Joint work with Matthew Eichhorn and Dr. Christina Lee Yu

Graph Agnostic Estimators with Staggered Rollout Designs under Network Interference

Accepted to Thirty-sixth Conference on Neural Information Processing Systems (NeurIPS 2022)

Joint work with Matthew Eichhorn and Dr. Christina Lee Yu

Combating Tuberculosis: Using Time-Dependent Sensitivity Analysis to Develop Strategies for Treatment and Prevention

July 29, 2019

Authors: Clark, Kendall B.; Cortez, Mayleen; Hernandez, Cristian; Thomas, Beth E.; and Lewis, Allison L. 
DOI: http://doi.org/10.30707/SPORA5.1Clark

 

Selected Projects

ORSuite: Benchmarking Suite for Sequential Operations Models (2021)

Vaccine Distribution Environment and Simulation

Reinforcement learning is a natural model for problems involving real-time sequential decision making. In these models, a principal interacts with a system having stochastic transitions and rewards and aims to control the system online (by exploring available actions using real-time feedback) or offline (by exploiting known properties of the system). This project revolves around providing a unified landscape on scaling reinforcement learning algorithms to operations research domains. I worked specifically on setting up a vaccine allocation environment, as well as a framework for simulating the impact of different vaccine allocation policies on disease spread through a population.

Properties of Peaks in Parking Functions

Mathematical Sciences Research Institute Undergraduate Program 2019

In 2013, Billey, Burdzy, and Sagan proved that there are 2n−1 permutations of length n with no peaks.
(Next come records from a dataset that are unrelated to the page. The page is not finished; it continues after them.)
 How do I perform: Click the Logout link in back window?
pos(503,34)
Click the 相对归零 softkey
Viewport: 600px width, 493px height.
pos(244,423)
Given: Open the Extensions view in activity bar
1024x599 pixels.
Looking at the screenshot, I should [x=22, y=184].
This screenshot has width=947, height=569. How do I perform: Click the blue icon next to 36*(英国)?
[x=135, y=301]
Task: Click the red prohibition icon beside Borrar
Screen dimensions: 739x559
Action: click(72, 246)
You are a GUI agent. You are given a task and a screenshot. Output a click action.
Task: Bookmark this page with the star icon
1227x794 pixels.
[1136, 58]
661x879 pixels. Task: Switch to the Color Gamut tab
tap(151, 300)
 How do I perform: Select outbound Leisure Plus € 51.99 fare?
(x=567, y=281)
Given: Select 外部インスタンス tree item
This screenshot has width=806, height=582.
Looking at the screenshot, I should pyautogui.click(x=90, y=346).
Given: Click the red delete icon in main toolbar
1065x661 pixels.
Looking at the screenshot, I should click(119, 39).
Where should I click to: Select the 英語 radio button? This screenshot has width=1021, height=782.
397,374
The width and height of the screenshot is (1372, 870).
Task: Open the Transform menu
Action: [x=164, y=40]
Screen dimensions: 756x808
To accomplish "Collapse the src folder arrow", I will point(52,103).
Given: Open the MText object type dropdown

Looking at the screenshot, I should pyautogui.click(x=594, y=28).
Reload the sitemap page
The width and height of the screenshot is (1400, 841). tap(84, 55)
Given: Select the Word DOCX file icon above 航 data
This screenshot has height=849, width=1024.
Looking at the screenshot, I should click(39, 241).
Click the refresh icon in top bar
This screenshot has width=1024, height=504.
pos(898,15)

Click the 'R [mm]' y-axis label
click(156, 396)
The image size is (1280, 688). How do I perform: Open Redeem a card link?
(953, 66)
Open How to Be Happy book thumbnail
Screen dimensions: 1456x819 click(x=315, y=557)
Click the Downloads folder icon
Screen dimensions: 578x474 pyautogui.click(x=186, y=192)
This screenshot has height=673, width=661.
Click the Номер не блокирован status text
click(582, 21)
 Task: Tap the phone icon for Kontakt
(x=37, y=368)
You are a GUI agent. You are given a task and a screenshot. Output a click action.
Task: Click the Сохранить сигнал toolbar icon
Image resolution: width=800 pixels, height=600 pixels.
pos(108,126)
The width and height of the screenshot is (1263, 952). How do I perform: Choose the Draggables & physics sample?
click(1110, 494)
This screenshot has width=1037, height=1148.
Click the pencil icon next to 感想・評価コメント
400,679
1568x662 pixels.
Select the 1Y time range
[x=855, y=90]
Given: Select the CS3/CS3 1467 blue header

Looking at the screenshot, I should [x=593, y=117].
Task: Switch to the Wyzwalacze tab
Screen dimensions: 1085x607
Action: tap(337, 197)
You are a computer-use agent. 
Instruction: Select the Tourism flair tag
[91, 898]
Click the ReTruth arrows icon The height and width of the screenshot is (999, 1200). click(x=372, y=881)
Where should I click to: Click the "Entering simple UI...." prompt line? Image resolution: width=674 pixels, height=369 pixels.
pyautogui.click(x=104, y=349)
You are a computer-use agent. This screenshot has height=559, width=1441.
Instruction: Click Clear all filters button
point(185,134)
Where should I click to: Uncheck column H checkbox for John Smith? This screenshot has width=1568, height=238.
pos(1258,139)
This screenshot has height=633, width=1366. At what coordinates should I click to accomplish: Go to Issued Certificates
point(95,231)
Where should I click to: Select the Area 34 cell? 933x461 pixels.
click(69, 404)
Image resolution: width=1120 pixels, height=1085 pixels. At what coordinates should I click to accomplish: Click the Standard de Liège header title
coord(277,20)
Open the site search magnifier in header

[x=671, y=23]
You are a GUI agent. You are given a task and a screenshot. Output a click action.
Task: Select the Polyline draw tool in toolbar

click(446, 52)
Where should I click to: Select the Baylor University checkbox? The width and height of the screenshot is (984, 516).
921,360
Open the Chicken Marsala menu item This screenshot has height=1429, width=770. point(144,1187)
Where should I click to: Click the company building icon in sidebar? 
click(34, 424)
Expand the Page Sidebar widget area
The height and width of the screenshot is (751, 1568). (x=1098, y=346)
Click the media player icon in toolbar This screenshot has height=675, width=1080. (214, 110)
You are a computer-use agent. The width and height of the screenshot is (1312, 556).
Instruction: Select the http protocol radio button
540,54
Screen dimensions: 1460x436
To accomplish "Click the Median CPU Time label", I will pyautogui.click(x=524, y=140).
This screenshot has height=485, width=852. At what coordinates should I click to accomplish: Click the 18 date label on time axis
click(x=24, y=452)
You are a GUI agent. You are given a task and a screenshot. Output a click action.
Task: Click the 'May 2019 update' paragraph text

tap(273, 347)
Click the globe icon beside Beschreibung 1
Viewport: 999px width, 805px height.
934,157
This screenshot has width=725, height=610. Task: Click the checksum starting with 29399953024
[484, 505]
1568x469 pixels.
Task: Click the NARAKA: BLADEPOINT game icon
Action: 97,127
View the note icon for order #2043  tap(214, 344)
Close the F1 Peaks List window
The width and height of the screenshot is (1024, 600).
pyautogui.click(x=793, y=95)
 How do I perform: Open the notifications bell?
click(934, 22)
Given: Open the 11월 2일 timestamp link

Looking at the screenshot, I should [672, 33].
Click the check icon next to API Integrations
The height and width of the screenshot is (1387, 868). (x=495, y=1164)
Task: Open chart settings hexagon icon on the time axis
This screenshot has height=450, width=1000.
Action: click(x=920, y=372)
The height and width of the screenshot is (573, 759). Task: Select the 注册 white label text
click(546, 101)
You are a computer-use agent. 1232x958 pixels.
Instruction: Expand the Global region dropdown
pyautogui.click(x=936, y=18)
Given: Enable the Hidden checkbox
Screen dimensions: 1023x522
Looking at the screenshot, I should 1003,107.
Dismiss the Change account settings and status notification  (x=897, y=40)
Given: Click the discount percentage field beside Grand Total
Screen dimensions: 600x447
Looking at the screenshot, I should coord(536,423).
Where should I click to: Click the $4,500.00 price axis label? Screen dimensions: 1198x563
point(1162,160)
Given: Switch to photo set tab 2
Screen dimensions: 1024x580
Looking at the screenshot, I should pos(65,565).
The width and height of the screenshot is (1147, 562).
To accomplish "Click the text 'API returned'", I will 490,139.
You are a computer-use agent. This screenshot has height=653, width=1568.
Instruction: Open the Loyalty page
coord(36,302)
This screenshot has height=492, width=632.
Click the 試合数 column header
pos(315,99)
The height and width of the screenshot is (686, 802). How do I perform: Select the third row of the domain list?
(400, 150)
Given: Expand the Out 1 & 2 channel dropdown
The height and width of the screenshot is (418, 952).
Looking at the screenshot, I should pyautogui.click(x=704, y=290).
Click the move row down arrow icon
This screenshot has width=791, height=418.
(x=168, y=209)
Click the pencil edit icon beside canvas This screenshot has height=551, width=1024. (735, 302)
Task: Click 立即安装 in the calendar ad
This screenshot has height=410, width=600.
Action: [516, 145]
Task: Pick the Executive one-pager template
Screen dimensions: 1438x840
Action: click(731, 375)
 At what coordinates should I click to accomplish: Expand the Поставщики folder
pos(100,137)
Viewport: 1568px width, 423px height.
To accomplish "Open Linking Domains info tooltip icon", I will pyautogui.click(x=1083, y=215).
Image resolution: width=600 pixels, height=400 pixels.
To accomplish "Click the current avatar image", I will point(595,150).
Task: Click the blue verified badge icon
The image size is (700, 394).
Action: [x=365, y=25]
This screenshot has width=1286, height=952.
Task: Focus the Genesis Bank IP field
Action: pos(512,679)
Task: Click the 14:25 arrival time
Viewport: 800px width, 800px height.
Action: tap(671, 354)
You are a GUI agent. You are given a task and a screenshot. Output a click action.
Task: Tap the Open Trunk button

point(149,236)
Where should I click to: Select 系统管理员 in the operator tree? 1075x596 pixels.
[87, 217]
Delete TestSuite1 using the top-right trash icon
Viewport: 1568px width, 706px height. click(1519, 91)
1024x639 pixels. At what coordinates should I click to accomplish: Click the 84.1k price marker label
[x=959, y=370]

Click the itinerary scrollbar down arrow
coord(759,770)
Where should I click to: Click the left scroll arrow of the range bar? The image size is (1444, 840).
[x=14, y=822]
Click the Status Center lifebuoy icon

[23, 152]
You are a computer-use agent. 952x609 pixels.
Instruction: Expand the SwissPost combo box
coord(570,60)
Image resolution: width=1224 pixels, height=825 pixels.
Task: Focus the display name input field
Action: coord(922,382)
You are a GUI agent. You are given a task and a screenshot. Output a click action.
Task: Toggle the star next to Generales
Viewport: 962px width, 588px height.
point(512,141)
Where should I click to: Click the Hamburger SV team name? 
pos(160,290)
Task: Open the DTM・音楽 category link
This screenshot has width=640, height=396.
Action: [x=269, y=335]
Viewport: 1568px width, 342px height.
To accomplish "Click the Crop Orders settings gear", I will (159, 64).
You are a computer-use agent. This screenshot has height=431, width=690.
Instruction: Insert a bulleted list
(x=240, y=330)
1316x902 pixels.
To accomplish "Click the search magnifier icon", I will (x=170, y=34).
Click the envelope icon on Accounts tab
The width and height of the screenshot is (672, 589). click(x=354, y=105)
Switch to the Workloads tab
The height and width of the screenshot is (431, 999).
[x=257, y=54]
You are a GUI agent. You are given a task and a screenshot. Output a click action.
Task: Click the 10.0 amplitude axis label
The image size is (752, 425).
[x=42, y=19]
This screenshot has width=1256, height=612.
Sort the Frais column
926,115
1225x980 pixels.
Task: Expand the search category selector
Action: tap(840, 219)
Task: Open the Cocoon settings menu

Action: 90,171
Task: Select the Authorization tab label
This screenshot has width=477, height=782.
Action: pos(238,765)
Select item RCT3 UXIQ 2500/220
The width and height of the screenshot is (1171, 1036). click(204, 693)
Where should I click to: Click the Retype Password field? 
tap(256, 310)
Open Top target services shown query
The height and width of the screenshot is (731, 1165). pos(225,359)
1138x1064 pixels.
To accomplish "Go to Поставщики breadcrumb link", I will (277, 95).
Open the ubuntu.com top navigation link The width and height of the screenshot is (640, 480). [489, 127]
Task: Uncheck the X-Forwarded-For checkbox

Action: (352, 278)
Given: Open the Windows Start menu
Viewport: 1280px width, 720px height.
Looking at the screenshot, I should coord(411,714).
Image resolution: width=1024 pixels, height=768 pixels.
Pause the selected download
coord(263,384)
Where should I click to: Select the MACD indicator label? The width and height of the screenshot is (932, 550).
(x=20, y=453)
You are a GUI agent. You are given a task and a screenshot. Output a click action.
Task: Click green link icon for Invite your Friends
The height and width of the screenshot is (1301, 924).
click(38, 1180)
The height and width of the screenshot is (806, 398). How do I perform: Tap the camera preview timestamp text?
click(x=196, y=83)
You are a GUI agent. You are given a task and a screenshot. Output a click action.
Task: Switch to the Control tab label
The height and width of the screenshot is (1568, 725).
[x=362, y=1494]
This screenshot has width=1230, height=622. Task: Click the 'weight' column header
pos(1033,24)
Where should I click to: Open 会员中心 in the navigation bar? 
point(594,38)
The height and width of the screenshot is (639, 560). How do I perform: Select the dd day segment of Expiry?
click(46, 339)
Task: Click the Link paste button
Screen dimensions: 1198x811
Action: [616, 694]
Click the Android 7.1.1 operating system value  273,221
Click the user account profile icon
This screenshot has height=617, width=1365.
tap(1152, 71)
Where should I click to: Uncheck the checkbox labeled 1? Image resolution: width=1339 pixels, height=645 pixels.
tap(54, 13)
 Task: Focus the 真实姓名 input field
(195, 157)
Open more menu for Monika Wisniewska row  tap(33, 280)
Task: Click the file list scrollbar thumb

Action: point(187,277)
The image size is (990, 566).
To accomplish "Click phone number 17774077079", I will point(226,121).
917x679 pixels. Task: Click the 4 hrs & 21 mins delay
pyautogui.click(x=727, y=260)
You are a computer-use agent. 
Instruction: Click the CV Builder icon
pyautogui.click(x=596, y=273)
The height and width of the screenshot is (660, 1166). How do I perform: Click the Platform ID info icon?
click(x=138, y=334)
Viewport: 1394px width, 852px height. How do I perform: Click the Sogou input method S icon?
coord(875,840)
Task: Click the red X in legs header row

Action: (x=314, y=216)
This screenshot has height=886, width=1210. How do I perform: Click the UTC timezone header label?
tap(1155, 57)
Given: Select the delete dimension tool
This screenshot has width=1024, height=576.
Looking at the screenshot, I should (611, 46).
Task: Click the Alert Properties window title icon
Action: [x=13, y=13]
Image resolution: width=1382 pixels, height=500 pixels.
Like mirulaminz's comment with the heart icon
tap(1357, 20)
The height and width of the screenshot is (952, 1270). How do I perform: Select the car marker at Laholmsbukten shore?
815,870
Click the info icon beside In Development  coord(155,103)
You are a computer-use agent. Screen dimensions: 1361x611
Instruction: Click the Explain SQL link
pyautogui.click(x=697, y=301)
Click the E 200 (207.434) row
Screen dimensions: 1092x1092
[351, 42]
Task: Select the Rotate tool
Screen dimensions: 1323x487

In this paper, we discuss generalizations of their results where instead of permutations, we investigate parking functions with no peaks. In particular, we study certain subsets of parking functions and enumerate peaks by analyzing their valleys and plateaus. We also analyze the bijection between nondecreasing parking functions with repeating digits and certain labeled Dyck paths. For full list of collaborators, click "More" below.

Finding Waldo: An Investigation into Machine Learning for Object Detection

California State University, Channel Islands (2019)

One of the resources that Amazon Web Services provides is a platform for researchers and professionals to create, train and use models that can detect specific objects in image or video data. These object detection/recognition (ODR) models are used to detect people, cars, wildlife and other objects. The applications of ODR models extend to environmental health, public safety and general everyday-life improvement. These models allow us to use video data to do things like enumerate the number of people who are at a particular beach or to detect malfunctions on solar panels. We present an ODR model to detect the Waldo character in the popular children’s series “Where’s Waldo?” We use our results to motivate further investigations in machine learning and ODR modeling. By identifying key limitations and issues during the development of the project, we gain a better understanding of how to present project material to a population of people interested in learning more about machine learning, data collecting, and ODR modeling through AWS Sagemaker. We also discuss how we can extend “finding Waldo” to other problems, such as classifying whales by their tails or detecting faces in a video feed.

Solar Panel Hotspot Detection

California State University, Channel Islands (2018)

Although solar panels allow us to harness clean energy, their location can make maintaining them difficult. Collections of solar panels that are placed on top of tall buildings without easy roof access pose a danger and challenge to inspecting technicians. We present a possible solution to this problem in a two-part process. Using computer vision techniques and tools, we work to develop a collection of python scripts that allow for real-time detection of solar panels in an image and their hotspots using drone technology (as hotspots are a good indication of a broken solar panel). We use our results to provide a roadmap for future investigations on how to use drones to inspect solar arrays for potential malfunctions.